--- BEGIN Provided records ---
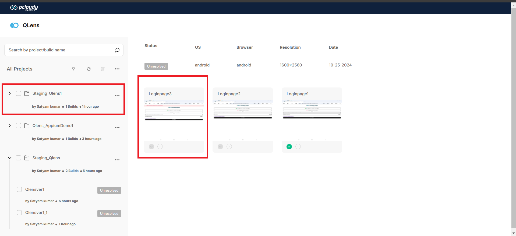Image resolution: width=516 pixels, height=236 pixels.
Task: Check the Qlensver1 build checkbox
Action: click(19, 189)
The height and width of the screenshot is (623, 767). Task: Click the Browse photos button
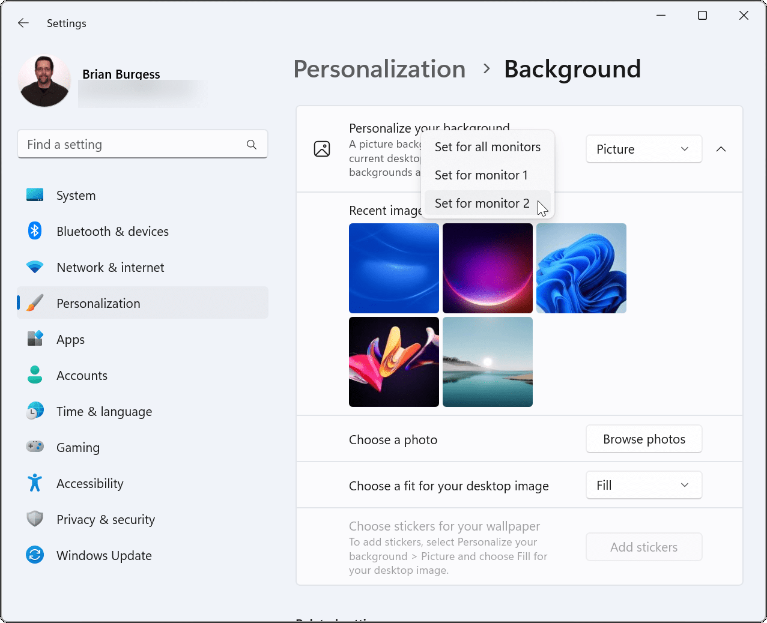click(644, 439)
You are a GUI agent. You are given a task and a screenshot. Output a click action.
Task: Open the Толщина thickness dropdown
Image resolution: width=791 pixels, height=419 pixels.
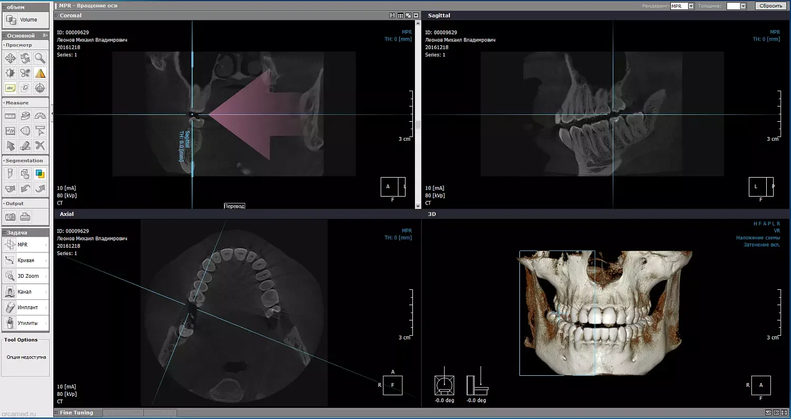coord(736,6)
--- END Provided records ---
--- BEGIN Provided records ---
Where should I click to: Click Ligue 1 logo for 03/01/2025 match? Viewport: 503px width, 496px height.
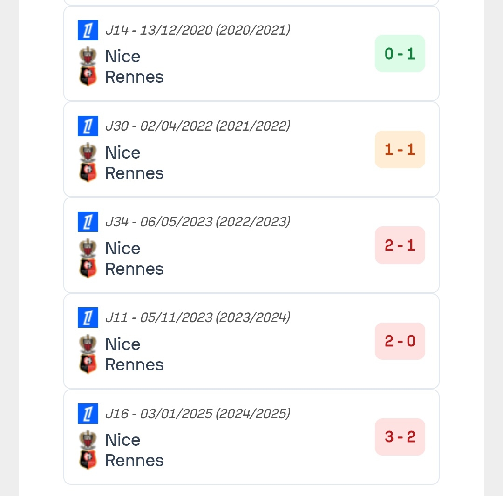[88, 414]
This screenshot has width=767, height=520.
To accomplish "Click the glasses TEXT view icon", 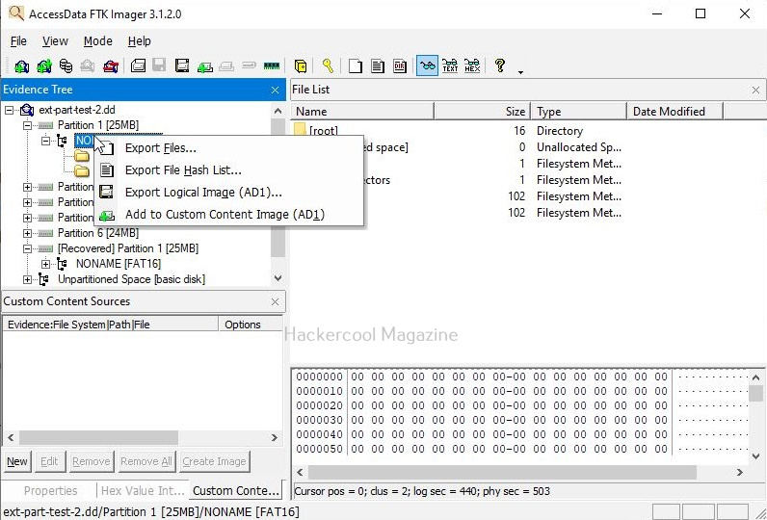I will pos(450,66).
--- END Provided records ---
Recast the records between the lines holding "Image resolution: width=516" and "coord(736,6)", inclusive, as a JSON list of strings with one string per line and no blank lines. Leave the pictures out.

Answer for the task »
[
  "Image resolution: width=516 pixels, height=236 pixels.",
  "Task: Check the Qlensver1 build checkbox",
  "Action: click(19, 189)",
  "The height and width of the screenshot is (623, 767). Task: Click the Browse photos button",
  "click(644, 439)",
  "You are a GUI agent. You are given a task and a screenshot. Output a click action.",
  "Task: Open the Толщина thickness dropdown",
  "Image resolution: width=791 pixels, height=419 pixels.",
  "coord(736,6)"
]